--- START ---
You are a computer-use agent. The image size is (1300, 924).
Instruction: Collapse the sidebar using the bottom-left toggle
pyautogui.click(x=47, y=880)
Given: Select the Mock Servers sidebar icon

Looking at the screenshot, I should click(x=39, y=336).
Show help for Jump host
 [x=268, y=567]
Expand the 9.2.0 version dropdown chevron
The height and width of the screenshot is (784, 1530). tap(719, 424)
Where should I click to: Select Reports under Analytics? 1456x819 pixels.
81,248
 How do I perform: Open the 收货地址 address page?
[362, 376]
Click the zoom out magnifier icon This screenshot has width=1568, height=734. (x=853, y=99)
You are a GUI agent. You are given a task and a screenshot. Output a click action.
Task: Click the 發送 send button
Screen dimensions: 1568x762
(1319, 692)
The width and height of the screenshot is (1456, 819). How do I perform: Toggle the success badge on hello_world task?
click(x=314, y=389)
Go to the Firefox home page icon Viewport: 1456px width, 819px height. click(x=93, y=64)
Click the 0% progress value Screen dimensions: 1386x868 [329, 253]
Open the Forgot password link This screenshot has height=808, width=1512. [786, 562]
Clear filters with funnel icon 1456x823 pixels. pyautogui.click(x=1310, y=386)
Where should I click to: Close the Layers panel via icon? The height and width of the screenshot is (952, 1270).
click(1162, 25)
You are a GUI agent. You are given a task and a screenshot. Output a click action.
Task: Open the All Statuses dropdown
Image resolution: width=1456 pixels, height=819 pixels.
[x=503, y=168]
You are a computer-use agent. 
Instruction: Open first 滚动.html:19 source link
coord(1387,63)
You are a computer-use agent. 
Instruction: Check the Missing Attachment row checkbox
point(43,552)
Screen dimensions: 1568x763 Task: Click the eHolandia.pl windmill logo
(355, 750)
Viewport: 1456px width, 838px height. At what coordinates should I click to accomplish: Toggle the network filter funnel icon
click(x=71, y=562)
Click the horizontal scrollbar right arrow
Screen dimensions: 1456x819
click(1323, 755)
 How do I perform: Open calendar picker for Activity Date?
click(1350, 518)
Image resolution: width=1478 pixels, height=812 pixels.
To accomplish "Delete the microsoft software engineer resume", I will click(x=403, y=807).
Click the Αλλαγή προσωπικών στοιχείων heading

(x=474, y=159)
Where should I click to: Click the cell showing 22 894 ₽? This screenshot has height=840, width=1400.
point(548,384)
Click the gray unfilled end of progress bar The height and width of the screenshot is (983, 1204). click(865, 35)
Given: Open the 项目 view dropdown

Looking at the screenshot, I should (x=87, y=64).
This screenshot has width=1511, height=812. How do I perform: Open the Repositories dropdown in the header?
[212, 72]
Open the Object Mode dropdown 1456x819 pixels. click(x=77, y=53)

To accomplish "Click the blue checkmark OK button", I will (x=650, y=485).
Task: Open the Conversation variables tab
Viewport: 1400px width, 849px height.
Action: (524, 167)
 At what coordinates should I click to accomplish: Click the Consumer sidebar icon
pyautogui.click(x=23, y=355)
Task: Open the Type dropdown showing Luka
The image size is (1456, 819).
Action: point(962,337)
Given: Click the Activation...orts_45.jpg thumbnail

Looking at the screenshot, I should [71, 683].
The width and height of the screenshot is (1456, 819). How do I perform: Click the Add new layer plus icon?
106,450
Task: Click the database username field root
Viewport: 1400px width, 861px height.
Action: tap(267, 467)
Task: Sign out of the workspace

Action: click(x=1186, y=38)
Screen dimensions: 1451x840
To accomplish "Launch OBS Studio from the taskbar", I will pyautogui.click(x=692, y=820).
--- END ---
What to produce
Could you return the data above exactly as it stands?

Task result
You are a computer-use agent. The image size is (1300, 924).
Instruction: Collapse the sidebar using the bottom-left toggle
pyautogui.click(x=47, y=880)
Given: Select the Mock Servers sidebar icon

Looking at the screenshot, I should click(x=39, y=336).
Show help for Jump host
 [x=268, y=567]
Expand the 9.2.0 version dropdown chevron
The height and width of the screenshot is (784, 1530). tap(719, 424)
Where should I click to: Select Reports under Analytics? 1456x819 pixels.
81,248
 How do I perform: Open the 收货地址 address page?
[362, 376]
Click the zoom out magnifier icon This screenshot has width=1568, height=734. (x=853, y=99)
You are a GUI agent. You are given a task and a screenshot. Output a click action.
Task: Click the 發送 send button
Screen dimensions: 1568x762
(1319, 692)
The width and height of the screenshot is (1456, 819). How do I perform: Toggle the success badge on hello_world task?
click(x=314, y=389)
Go to the Firefox home page icon Viewport: 1456px width, 819px height. click(x=93, y=64)
Click the 0% progress value Screen dimensions: 1386x868 [329, 253]
Open the Forgot password link This screenshot has height=808, width=1512. [786, 562]
Clear filters with funnel icon 1456x823 pixels. pyautogui.click(x=1310, y=386)
Where should I click to: Close the Layers panel via icon? The height and width of the screenshot is (952, 1270).
click(1162, 25)
You are a GUI agent. You are given a task and a screenshot. Output a click action.
Task: Open the All Statuses dropdown
Image resolution: width=1456 pixels, height=819 pixels.
[x=503, y=168]
You are a computer-use agent. 
Instruction: Open first 滚动.html:19 source link
coord(1387,63)
You are a computer-use agent. 
Instruction: Check the Missing Attachment row checkbox
point(43,552)
Screen dimensions: 1568x763 Task: Click the eHolandia.pl windmill logo
(355, 750)
Viewport: 1456px width, 838px height. At what coordinates should I click to accomplish: Toggle the network filter funnel icon
click(x=71, y=562)
Click the horizontal scrollbar right arrow
Screen dimensions: 1456x819
click(1323, 755)
 How do I perform: Open calendar picker for Activity Date?
click(1350, 518)
Image resolution: width=1478 pixels, height=812 pixels.
To accomplish "Delete the microsoft software engineer resume", I will click(x=403, y=807).
Click the Αλλαγή προσωπικών στοιχείων heading

(x=474, y=159)
Where should I click to: Click the cell showing 22 894 ₽? This screenshot has height=840, width=1400.
point(548,384)
Click the gray unfilled end of progress bar The height and width of the screenshot is (983, 1204). click(865, 35)
Given: Open the 项目 view dropdown

Looking at the screenshot, I should (x=87, y=64).
This screenshot has width=1511, height=812. How do I perform: Open the Repositories dropdown in the header?
[212, 72]
Open the Object Mode dropdown 1456x819 pixels. click(x=77, y=53)

To accomplish "Click the blue checkmark OK button", I will (x=650, y=485).
Task: Open the Conversation variables tab
Viewport: 1400px width, 849px height.
Action: (524, 167)
 At what coordinates should I click to accomplish: Click the Consumer sidebar icon
pyautogui.click(x=23, y=355)
Task: Open the Type dropdown showing Luka
The image size is (1456, 819).
Action: point(962,337)
Given: Click the Activation...orts_45.jpg thumbnail

Looking at the screenshot, I should [71, 683].
The width and height of the screenshot is (1456, 819). How do I perform: Click the Add new layer plus icon?
106,450
Task: Click the database username field root
Viewport: 1400px width, 861px height.
Action: tap(267, 467)
Task: Sign out of the workspace

Action: click(x=1186, y=38)
Screen dimensions: 1451x840
To accomplish "Launch OBS Studio from the taskbar", I will pyautogui.click(x=692, y=820).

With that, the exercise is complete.